**TEXT SECTION**
The Corporation's excellent Nick Robinson came perilously close to breaking ranks recently when he suggested in a contemptuous tweet that Boris Johnson's various Leave campaign pledges – 350 million quid a week for the NHS, slashing immigration etc – had all been unceremoniously binned by the government. Even more dangerously, Robinson wrote in the Radio Times that the BBC no longer has a duty to provide scrupulously balanced Brexit coverage.
Here's to you Mr Robinson. But despite your laudable outburst of common sense, rest assured that your oh-so-careful bosses will continue to vet every EU story until every last word is thoroughly anodyne. While our greatest political debate in living memory rages throughout a divided land, the people's broadcaster – the one we pay for – is resolutely not involved. Ludicrous.
Had the UK's strict broadcasting regulations been slightly less draconian, chances are we wouldn't have voted Brexit. What really is the point of the BBC recruiting hundreds of renowned experts in their fields and then gagging them? Why is the Daily Mail allowed to howl about the evils of Europe when the BBC is forced to maintain a stoic silence on the advantages of remaining?
In fairness (that again), all television news outlets are hamstrung by the same restrictions. When I reviewed the morning papers on Sky News on June 23 I was told not to mention the referendum on pain of death. The referendum that was unfolding on that very momentous day. Not Sky's fault, they were just obeying the rules. But the situation was childish and absurd.
Isn't it about time we recalibrated our hard-line approach to impartiality and started treating the great British public like grown-ups? Amid the most important national argument of the century, wasn't it a tragedy that only the newspapers were empowered to pontificate? If Fleet Street had carte blanche to deliver a combination of news and opinion, why were the television channels under orders to sit straitjacketed on the fence?

**REQUIREMENT A**
List every sentence in the opinion piece on BBC Brexit coverage that ends with a question mark.
**REQUIREMENT B**
According to the opinion piece on BBC Brexit coverage, where did Nick Robinson write that the BBC no longer has a duty to provide scrupulously balanced Brexit coverage?
**REQUIREMENT C**
Print everything from "Isn't it about" down to "on the fence?" in the opinion piece on BBC Brexit coverage.

**EXTRACTED INFORMATION**
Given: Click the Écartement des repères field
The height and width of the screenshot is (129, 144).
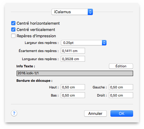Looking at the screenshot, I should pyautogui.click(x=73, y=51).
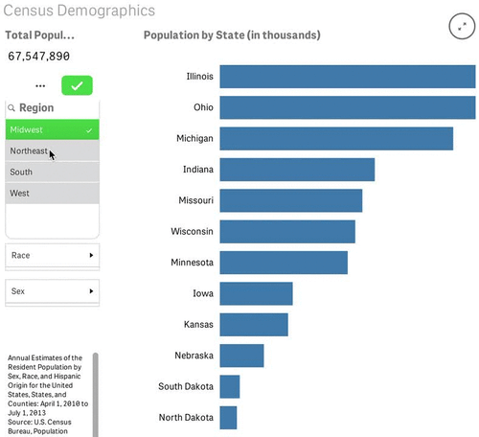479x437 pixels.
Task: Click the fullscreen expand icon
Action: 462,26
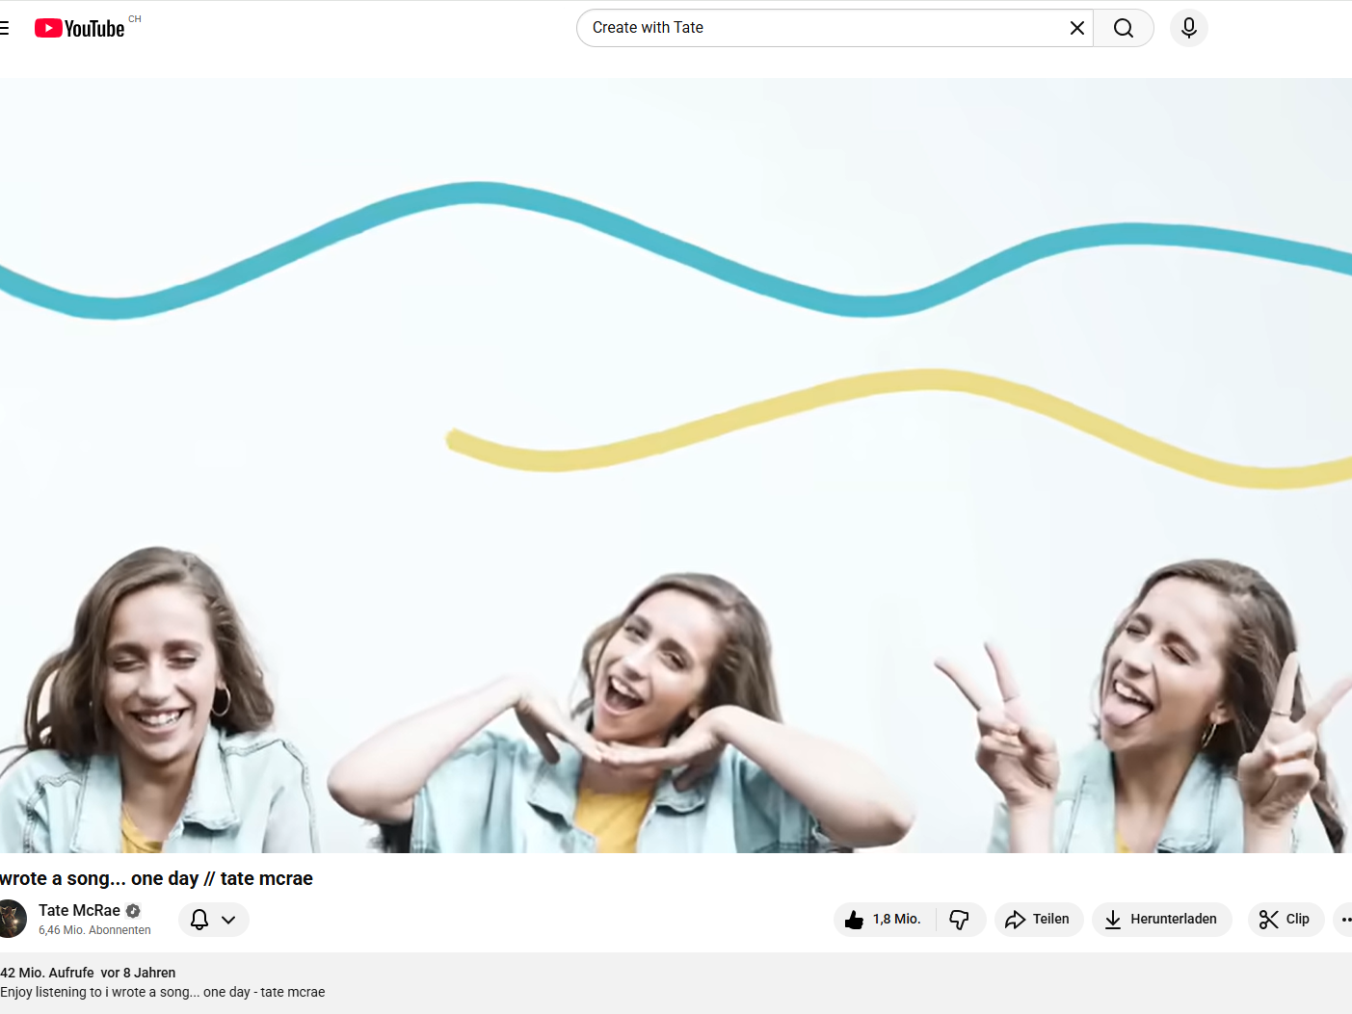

**WRITTEN SOLUTION A**
1. What really is the point of the BBC recruiting hundreds of renowned experts in their fields and then gagging them?
2. Why is the Daily Mail allowed to howl about the evils of Europe when the BBC is forced to maintain a stoic silence on the advantages of remaining?
3. Isn't it about time we recalibrated our hard-line approach to impartiality and started treating the great British public like grown-ups?
4. Amid the most important national argument of the century, wasn't it a tragedy that only the newspapers were empowered to pontificate?
5. If Fleet Street had carte blanche to deliver a combination of news and opinion, why were the television channels under orders to sit straitjacketed on the fence?

**WRITTEN SOLUTION B**
In the Radio Times.

**WRITTEN SOLUTION C**
Isn't it about time we recalibrated our hard-line approach to impartiality and started treating the great British public like grown-ups? Amid the most important national argument of the century, wasn't it a tragedy that only the newspapers were empowered to pontificate? If Fleet Street had carte blanche to deliver a combination of news and opinion, why were the television channels under orders to sit straitjacketed on the fence?